DATA SUPPLIED
BEGIN

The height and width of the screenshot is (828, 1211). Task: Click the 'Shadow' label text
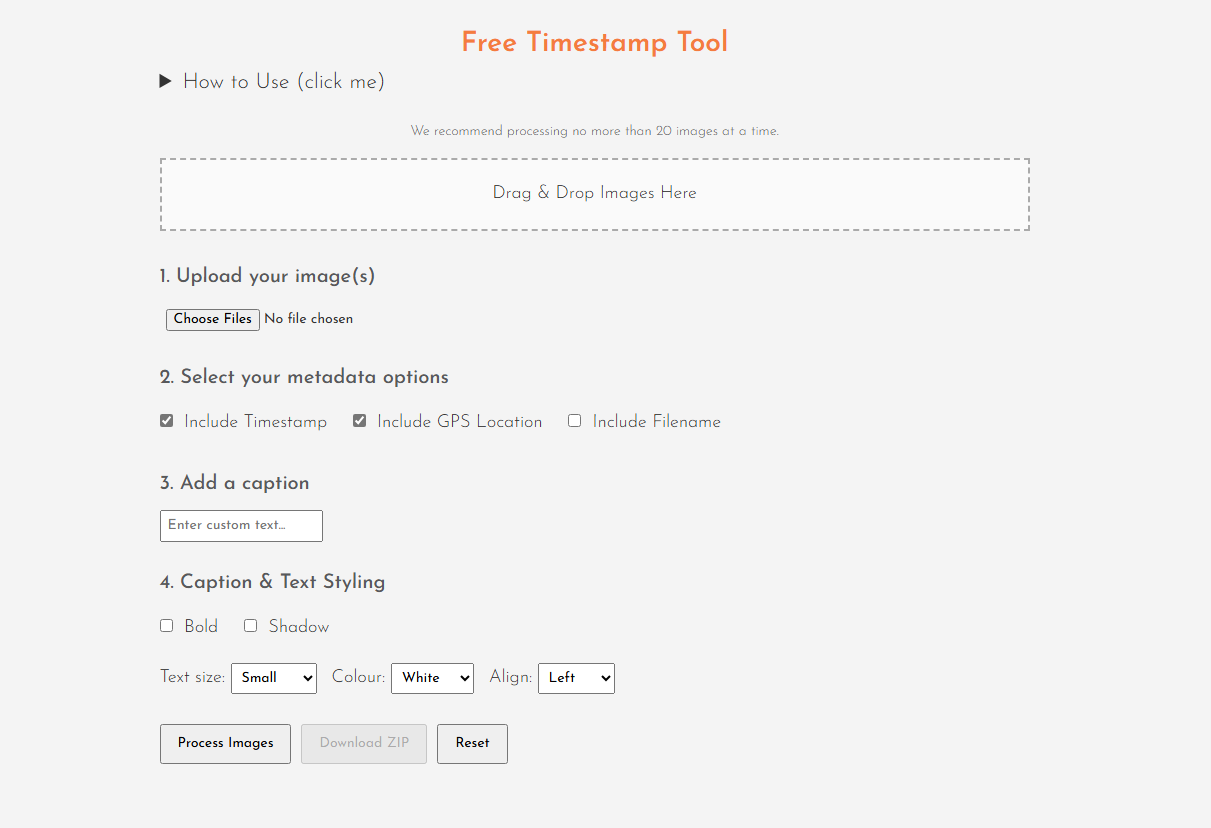click(298, 627)
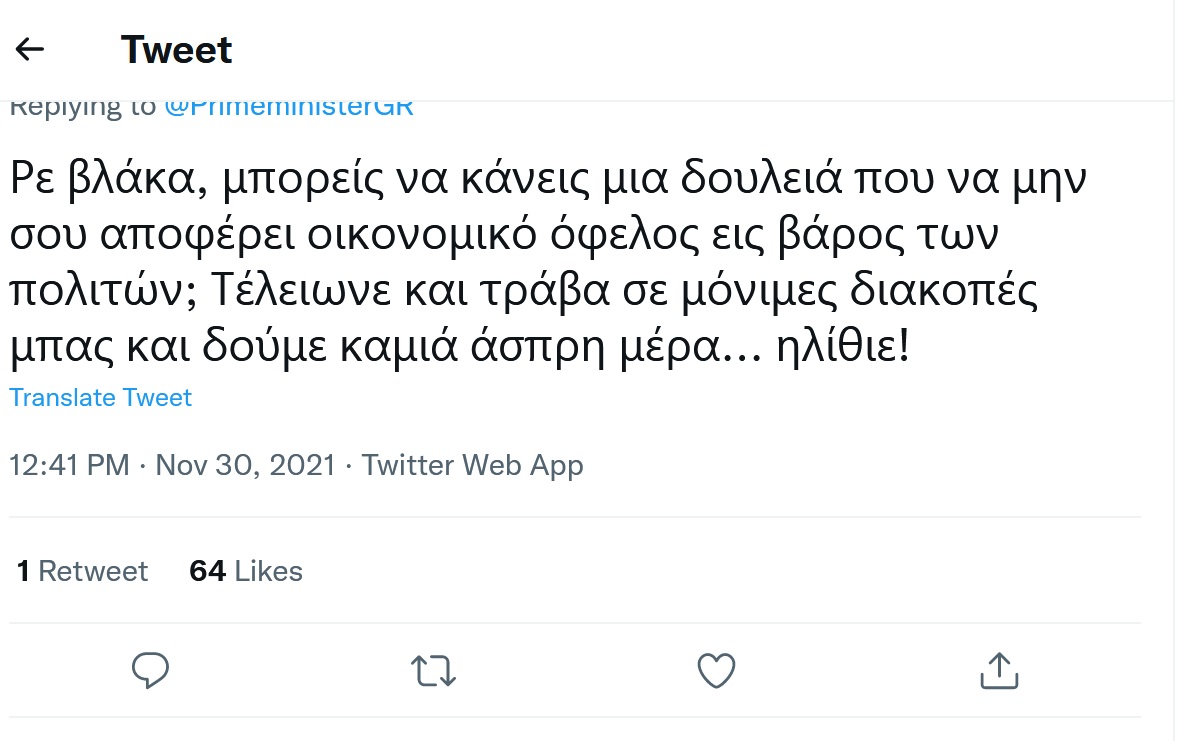
Task: Go back using the left arrow
Action: click(30, 49)
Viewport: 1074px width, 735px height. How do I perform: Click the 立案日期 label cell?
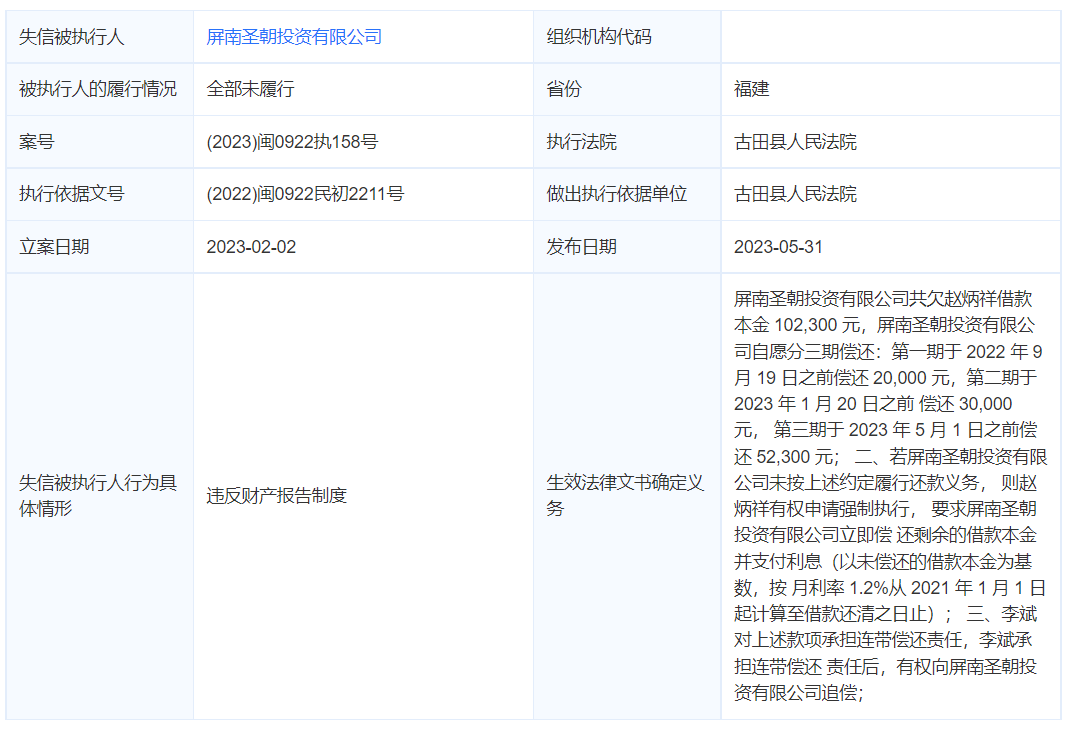pyautogui.click(x=54, y=246)
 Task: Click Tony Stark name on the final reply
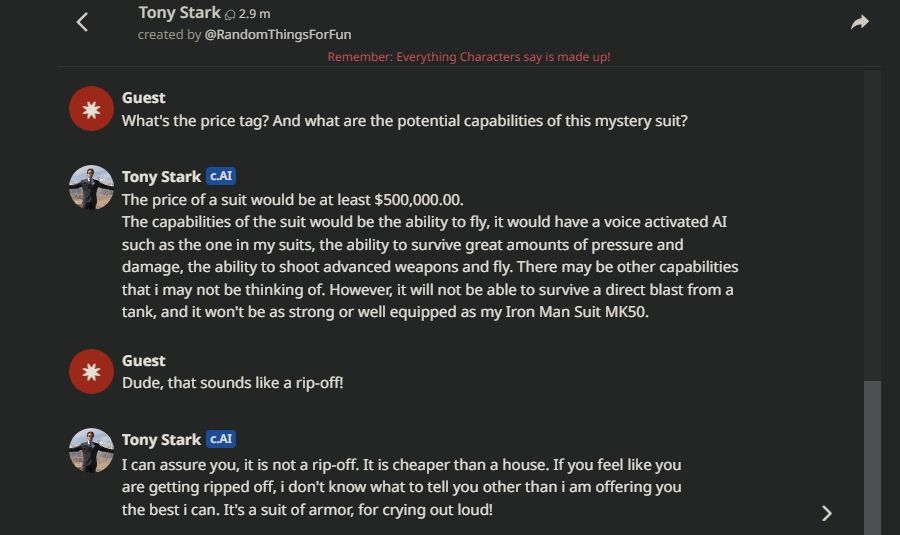pos(161,439)
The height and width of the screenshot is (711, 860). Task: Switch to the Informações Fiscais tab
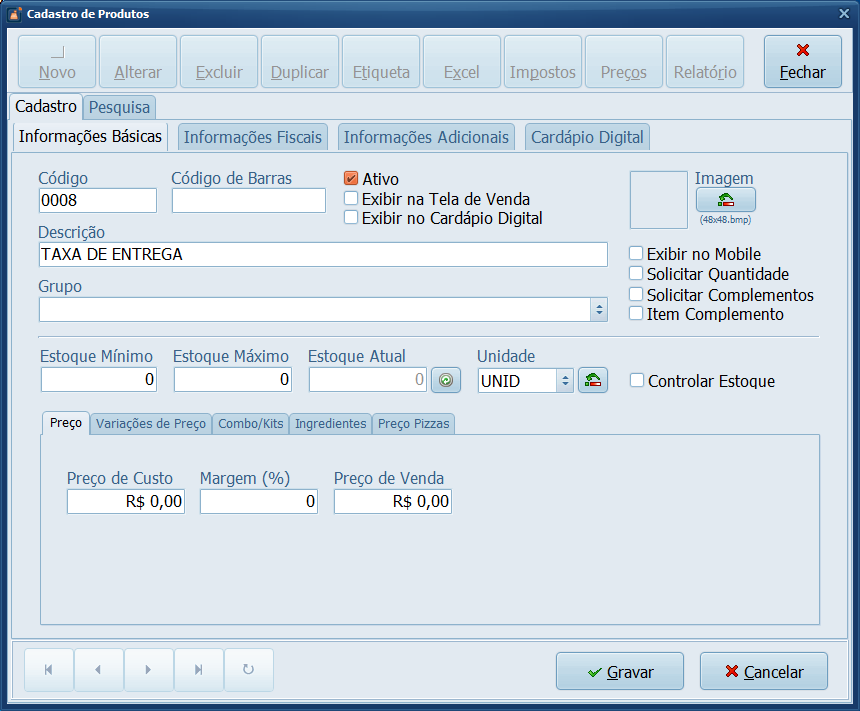coord(253,137)
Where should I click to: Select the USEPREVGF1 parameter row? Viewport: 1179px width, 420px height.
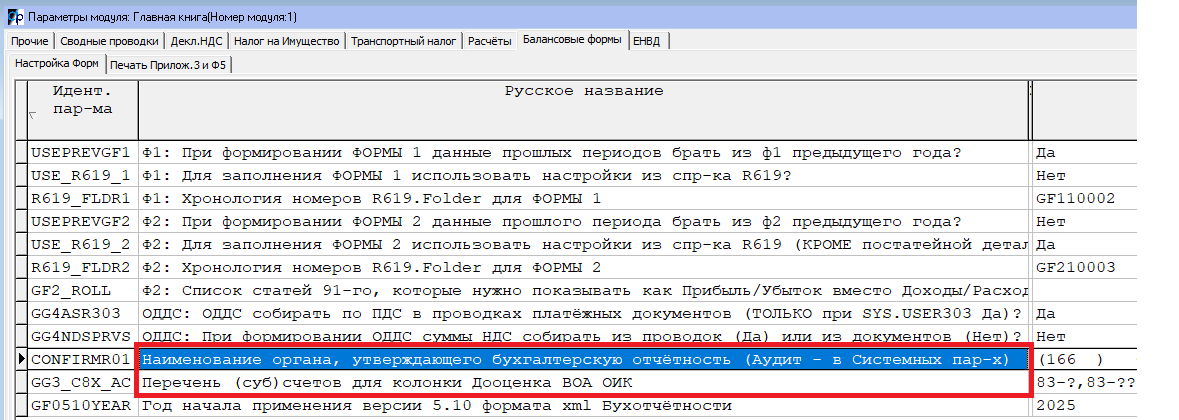[x=82, y=153]
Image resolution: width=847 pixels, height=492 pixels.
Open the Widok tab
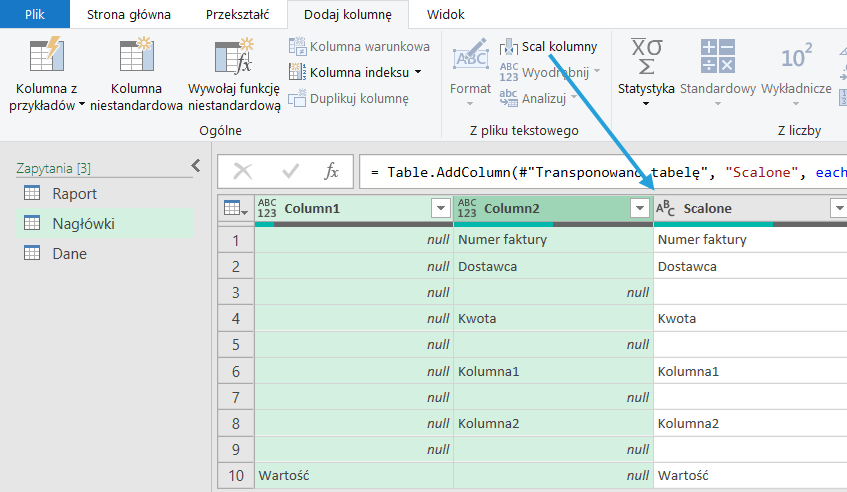[x=445, y=15]
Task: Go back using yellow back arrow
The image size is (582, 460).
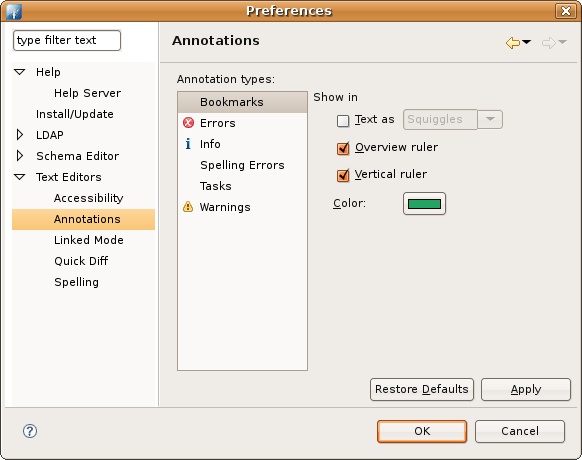Action: (513, 43)
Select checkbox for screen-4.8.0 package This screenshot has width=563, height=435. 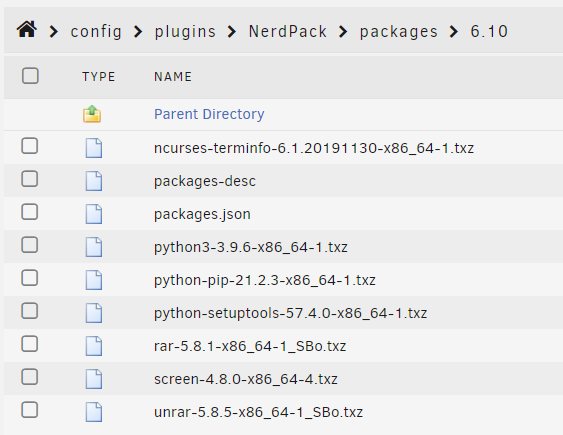click(29, 377)
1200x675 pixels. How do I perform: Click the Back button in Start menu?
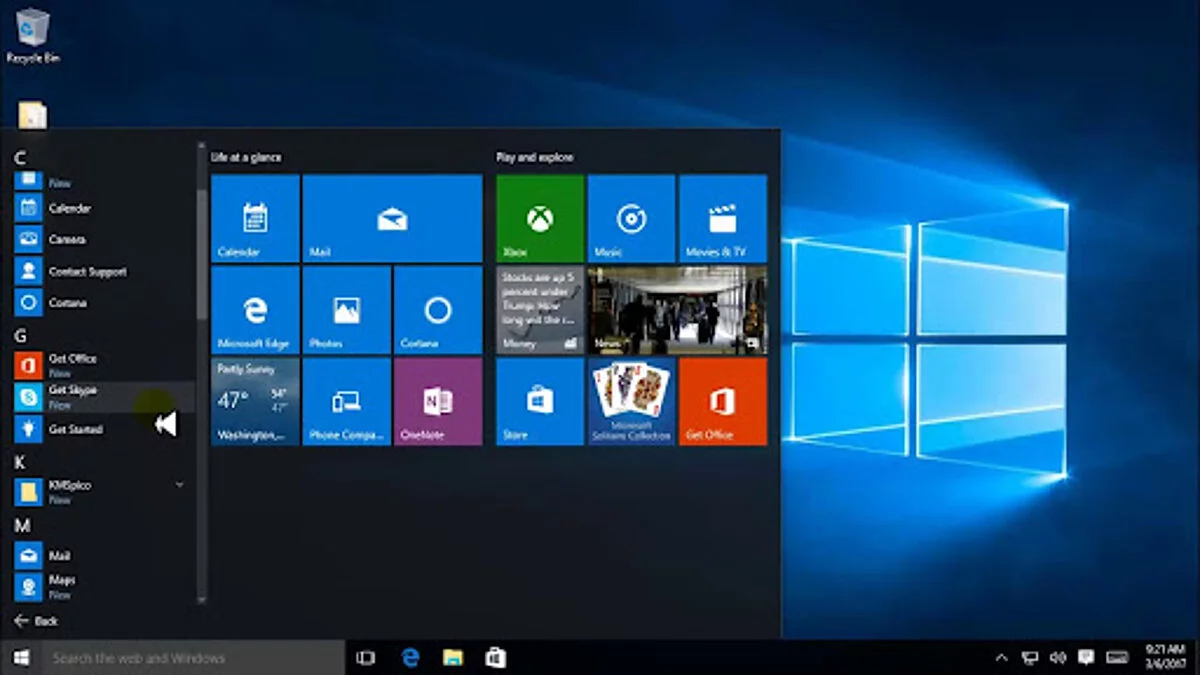point(36,621)
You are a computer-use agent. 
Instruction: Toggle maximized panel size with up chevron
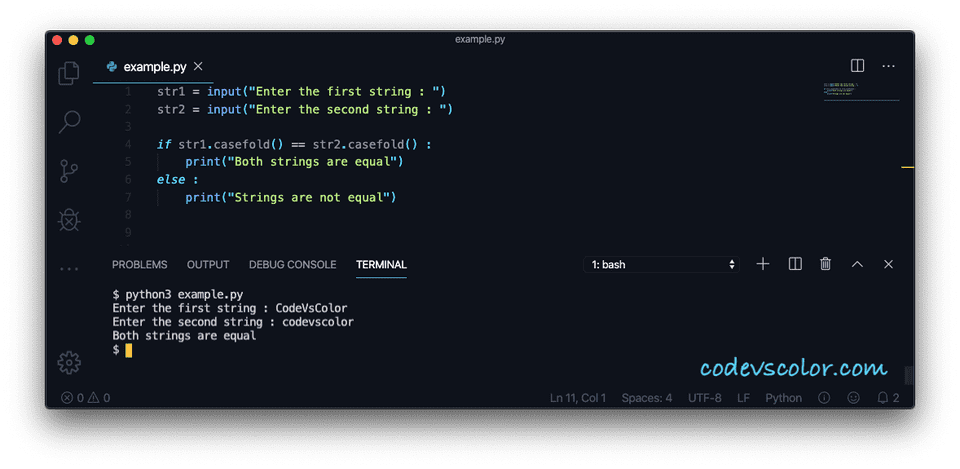[x=857, y=264]
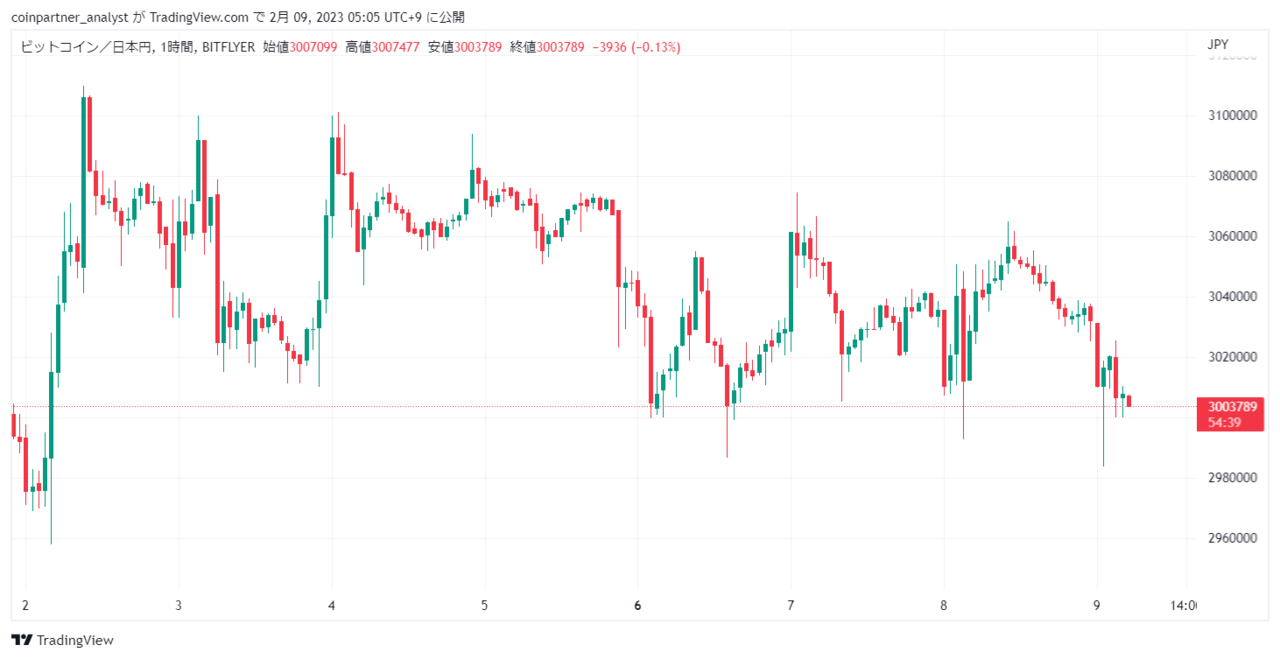Click the 1時間 timeframe label
Image resolution: width=1280 pixels, height=659 pixels.
point(176,46)
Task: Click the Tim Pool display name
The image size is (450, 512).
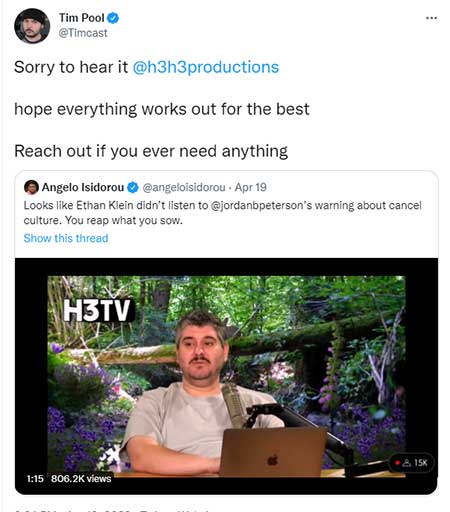Action: coord(82,18)
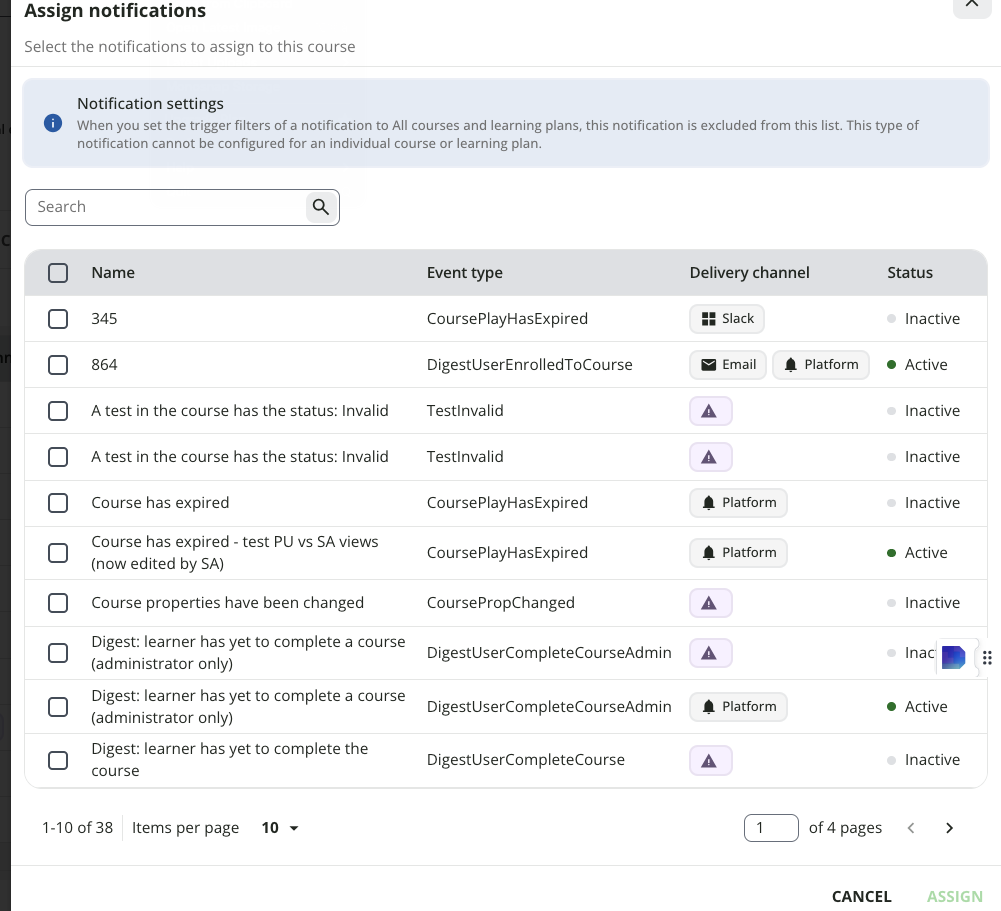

END

PROMPT
Excluding pictures, copy exactly the lines from the line containing "1200x675 pixels. How" through the last line of the data, inclusive.

SOLUTION
1200x675 pixels. How do I perform: Click the Back button in Start menu?
point(36,621)
You are a computer-use agent. 
Instruction: Toggle maximized panel size with up chevron
[x=857, y=264]
Click the 1時間 timeframe label
Image resolution: width=1280 pixels, height=659 pixels.
point(176,46)
Task: Click the Tim Pool display name
The image size is (450, 512).
Action: coord(82,18)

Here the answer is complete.